= Beginning of Section =
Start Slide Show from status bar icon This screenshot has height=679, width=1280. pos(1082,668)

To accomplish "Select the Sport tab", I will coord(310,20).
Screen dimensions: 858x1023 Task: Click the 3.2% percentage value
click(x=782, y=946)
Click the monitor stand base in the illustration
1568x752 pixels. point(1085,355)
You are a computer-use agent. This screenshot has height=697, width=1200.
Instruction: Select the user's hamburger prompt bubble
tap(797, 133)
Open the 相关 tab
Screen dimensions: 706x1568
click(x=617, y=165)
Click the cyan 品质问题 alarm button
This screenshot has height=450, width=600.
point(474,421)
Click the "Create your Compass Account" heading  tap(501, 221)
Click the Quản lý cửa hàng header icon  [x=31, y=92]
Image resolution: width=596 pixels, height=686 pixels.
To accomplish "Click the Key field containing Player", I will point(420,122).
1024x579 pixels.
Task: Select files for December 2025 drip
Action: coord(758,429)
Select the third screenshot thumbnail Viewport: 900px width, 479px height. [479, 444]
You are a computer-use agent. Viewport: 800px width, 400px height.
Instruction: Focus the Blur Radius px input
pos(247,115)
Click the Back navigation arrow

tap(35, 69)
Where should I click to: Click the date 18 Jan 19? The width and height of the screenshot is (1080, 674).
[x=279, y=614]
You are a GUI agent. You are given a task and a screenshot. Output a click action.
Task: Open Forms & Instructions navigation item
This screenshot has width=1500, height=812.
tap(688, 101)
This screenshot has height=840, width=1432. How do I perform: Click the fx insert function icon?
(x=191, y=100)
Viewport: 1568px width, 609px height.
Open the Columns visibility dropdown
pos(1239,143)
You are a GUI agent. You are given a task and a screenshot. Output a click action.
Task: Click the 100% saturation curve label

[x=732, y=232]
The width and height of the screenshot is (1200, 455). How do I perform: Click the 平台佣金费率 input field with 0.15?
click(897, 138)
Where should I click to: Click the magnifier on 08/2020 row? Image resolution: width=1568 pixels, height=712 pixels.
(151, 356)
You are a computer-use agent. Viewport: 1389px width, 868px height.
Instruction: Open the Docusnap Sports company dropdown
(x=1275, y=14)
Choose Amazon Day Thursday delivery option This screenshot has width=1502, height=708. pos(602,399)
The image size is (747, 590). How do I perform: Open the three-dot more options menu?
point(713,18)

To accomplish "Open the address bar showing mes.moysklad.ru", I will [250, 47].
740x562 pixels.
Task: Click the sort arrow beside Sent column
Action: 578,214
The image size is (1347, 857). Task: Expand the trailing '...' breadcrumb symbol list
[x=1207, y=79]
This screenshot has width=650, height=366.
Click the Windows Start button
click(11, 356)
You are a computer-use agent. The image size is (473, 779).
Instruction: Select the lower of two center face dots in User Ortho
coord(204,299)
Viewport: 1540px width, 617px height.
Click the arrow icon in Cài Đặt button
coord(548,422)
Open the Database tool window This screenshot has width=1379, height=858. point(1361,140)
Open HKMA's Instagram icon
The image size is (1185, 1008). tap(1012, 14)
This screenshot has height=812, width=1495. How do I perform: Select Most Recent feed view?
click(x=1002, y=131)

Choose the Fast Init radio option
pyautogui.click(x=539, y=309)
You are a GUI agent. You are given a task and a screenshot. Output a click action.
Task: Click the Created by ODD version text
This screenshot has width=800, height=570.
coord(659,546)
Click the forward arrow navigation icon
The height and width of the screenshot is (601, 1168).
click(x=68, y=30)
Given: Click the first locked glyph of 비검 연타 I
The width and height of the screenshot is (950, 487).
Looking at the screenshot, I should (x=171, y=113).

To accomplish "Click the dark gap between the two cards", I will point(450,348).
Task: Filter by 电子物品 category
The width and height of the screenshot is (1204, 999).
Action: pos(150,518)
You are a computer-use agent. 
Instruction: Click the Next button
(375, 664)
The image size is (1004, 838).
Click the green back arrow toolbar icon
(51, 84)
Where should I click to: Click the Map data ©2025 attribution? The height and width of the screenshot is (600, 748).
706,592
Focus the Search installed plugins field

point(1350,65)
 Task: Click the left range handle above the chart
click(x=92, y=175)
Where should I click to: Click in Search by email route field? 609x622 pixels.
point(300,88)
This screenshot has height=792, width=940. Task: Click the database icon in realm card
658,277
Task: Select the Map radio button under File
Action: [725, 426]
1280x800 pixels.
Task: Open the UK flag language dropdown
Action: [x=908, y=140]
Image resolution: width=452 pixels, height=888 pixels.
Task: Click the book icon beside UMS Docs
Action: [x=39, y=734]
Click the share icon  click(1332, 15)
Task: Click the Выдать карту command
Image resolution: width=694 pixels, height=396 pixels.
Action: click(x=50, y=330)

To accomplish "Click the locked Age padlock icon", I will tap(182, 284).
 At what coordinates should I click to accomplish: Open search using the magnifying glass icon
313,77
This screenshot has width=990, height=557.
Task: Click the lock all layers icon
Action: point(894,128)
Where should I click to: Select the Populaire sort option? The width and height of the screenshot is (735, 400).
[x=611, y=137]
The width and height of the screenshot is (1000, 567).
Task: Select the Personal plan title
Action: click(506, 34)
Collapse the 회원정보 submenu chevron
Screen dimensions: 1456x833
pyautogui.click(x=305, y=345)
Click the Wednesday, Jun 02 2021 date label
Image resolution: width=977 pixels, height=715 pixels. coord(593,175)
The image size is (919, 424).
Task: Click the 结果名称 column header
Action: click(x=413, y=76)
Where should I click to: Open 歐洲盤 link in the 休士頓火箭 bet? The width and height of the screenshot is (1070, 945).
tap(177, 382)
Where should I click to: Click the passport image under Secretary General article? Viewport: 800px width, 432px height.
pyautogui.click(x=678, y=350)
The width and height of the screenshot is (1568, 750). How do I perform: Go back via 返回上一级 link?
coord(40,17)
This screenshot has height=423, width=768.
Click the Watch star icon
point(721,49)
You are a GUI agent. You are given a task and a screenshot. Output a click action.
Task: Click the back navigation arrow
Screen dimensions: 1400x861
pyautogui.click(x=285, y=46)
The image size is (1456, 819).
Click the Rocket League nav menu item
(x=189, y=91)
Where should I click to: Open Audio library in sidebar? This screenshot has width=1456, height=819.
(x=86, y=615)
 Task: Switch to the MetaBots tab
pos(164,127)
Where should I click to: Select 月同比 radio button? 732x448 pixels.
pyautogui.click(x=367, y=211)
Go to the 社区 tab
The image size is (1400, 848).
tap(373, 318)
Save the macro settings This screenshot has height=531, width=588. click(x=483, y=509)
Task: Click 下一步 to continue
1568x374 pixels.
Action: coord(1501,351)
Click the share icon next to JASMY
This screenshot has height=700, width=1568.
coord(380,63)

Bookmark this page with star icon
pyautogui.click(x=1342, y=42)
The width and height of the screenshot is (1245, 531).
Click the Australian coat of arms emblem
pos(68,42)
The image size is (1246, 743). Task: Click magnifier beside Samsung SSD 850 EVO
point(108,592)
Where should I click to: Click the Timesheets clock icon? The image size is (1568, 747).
= End of Section =
» Work to complete: Take the lines above and retype all of them exactly.

» Exercise solution:
Start Slide Show from status bar icon This screenshot has height=679, width=1280. pos(1082,668)

To accomplish "Select the Sport tab", I will coord(310,20).
Screen dimensions: 858x1023 Task: Click the 3.2% percentage value
click(x=782, y=946)
Click the monitor stand base in the illustration
1568x752 pixels. point(1085,355)
You are a computer-use agent. This screenshot has height=697, width=1200.
Instruction: Select the user's hamburger prompt bubble
tap(797, 133)
Open the 相关 tab
Screen dimensions: 706x1568
click(x=617, y=165)
Click the cyan 品质问题 alarm button
This screenshot has height=450, width=600.
point(474,421)
Click the "Create your Compass Account" heading  tap(501, 221)
Click the Quản lý cửa hàng header icon  [x=31, y=92]
Image resolution: width=596 pixels, height=686 pixels.
To accomplish "Click the Key field containing Player", I will point(420,122).
1024x579 pixels.
Task: Select files for December 2025 drip
Action: coord(758,429)
Select the third screenshot thumbnail Viewport: 900px width, 479px height. [479, 444]
You are a computer-use agent. Viewport: 800px width, 400px height.
Instruction: Focus the Blur Radius px input
pos(247,115)
Click the Back navigation arrow

tap(35, 69)
Where should I click to: Click the date 18 Jan 19? The width and height of the screenshot is (1080, 674).
[x=279, y=614]
You are a GUI agent. You are given a task and a screenshot. Output a click action.
Task: Open Forms & Instructions navigation item
This screenshot has width=1500, height=812.
tap(688, 101)
This screenshot has height=840, width=1432. How do I perform: Click the fx insert function icon?
(x=191, y=100)
Viewport: 1568px width, 609px height.
Open the Columns visibility dropdown
pos(1239,143)
You are a GUI agent. You are given a task and a screenshot. Output a click action.
Task: Click the 100% saturation curve label

[x=732, y=232]
The width and height of the screenshot is (1200, 455). How do I perform: Click the 平台佣金费率 input field with 0.15?
click(897, 138)
Where should I click to: Click the magnifier on 08/2020 row? Image resolution: width=1568 pixels, height=712 pixels.
(151, 356)
You are a computer-use agent. Viewport: 1389px width, 868px height.
Instruction: Open the Docusnap Sports company dropdown
(x=1275, y=14)
Choose Amazon Day Thursday delivery option This screenshot has width=1502, height=708. pos(602,399)
The image size is (747, 590). How do I perform: Open the three-dot more options menu?
point(713,18)

To accomplish "Open the address bar showing mes.moysklad.ru", I will [250, 47].
740x562 pixels.
Task: Click the sort arrow beside Sent column
Action: 578,214
The image size is (1347, 857). Task: Expand the trailing '...' breadcrumb symbol list
[x=1207, y=79]
This screenshot has width=650, height=366.
Click the Windows Start button
click(11, 356)
You are a computer-use agent. The image size is (473, 779).
Instruction: Select the lower of two center face dots in User Ortho
coord(204,299)
Viewport: 1540px width, 617px height.
Click the arrow icon in Cài Đặt button
coord(548,422)
Open the Database tool window This screenshot has width=1379, height=858. point(1361,140)
Open HKMA's Instagram icon
The image size is (1185, 1008). tap(1012, 14)
This screenshot has height=812, width=1495. How do I perform: Select Most Recent feed view?
click(x=1002, y=131)

Choose the Fast Init radio option
pyautogui.click(x=539, y=309)
You are a GUI agent. You are given a task and a screenshot. Output a click action.
Task: Click the Created by ODD version text
This screenshot has width=800, height=570.
coord(659,546)
Click the forward arrow navigation icon
The height and width of the screenshot is (601, 1168).
click(x=68, y=30)
Given: Click the first locked glyph of 비검 연타 I
The width and height of the screenshot is (950, 487).
Looking at the screenshot, I should (x=171, y=113).

To accomplish "Click the dark gap between the two cards", I will point(450,348).
Task: Filter by 电子物品 category
The width and height of the screenshot is (1204, 999).
Action: pos(150,518)
You are a computer-use agent. 
Instruction: Click the Next button
(375, 664)
The image size is (1004, 838).
Click the green back arrow toolbar icon
(51, 84)
Where should I click to: Click the Map data ©2025 attribution? The height and width of the screenshot is (600, 748).
706,592
Focus the Search installed plugins field

point(1350,65)
 Task: Click the left range handle above the chart
click(x=92, y=175)
Where should I click to: Click in Search by email route field? 609x622 pixels.
point(300,88)
This screenshot has height=792, width=940. Task: Click the database icon in realm card
658,277
Task: Select the Map radio button under File
Action: [725, 426]
1280x800 pixels.
Task: Open the UK flag language dropdown
Action: [x=908, y=140]
Image resolution: width=452 pixels, height=888 pixels.
Task: Click the book icon beside UMS Docs
Action: [x=39, y=734]
Click the share icon  click(1332, 15)
Task: Click the Выдать карту command
Image resolution: width=694 pixels, height=396 pixels.
Action: click(x=50, y=330)

To accomplish "Click the locked Age padlock icon", I will tap(182, 284).
 At what coordinates should I click to accomplish: Open search using the magnifying glass icon
313,77
This screenshot has width=990, height=557.
Task: Click the lock all layers icon
Action: point(894,128)
Where should I click to: Select the Populaire sort option? The width and height of the screenshot is (735, 400).
[x=611, y=137]
The width and height of the screenshot is (1000, 567).
Task: Select the Personal plan title
Action: click(506, 34)
Collapse the 회원정보 submenu chevron
Screen dimensions: 1456x833
pyautogui.click(x=305, y=345)
Click the Wednesday, Jun 02 2021 date label
Image resolution: width=977 pixels, height=715 pixels. coord(593,175)
The image size is (919, 424).
Task: Click the 结果名称 column header
Action: click(x=413, y=76)
Where should I click to: Open 歐洲盤 link in the 休士頓火箭 bet? The width and height of the screenshot is (1070, 945).
tap(177, 382)
Where should I click to: Click the passport image under Secretary General article? Viewport: 800px width, 432px height.
pyautogui.click(x=678, y=350)
The width and height of the screenshot is (1568, 750). How do I perform: Go back via 返回上一级 link?
coord(40,17)
This screenshot has height=423, width=768.
Click the Watch star icon
point(721,49)
You are a GUI agent. You are given a task and a screenshot. Output a click action.
Task: Click the back navigation arrow
Screen dimensions: 1400x861
pyautogui.click(x=285, y=46)
The image size is (1456, 819).
Click the Rocket League nav menu item
(x=189, y=91)
Where should I click to: Open Audio library in sidebar? This screenshot has width=1456, height=819.
(x=86, y=615)
 Task: Switch to the MetaBots tab
pos(164,127)
Where should I click to: Select 月同比 radio button? 732x448 pixels.
pyautogui.click(x=367, y=211)
Go to the 社区 tab
The image size is (1400, 848).
tap(373, 318)
Save the macro settings This screenshot has height=531, width=588. click(x=483, y=509)
Task: Click 下一步 to continue
1568x374 pixels.
Action: coord(1501,351)
Click the share icon next to JASMY
This screenshot has height=700, width=1568.
coord(380,63)

Bookmark this page with star icon
pyautogui.click(x=1342, y=42)
The width and height of the screenshot is (1245, 531).
Click the Australian coat of arms emblem
pos(68,42)
The image size is (1246, 743). Task: Click magnifier beside Samsung SSD 850 EVO
point(108,592)
Where should I click to: Click the Timesheets clock icon? The image size is (1568, 747).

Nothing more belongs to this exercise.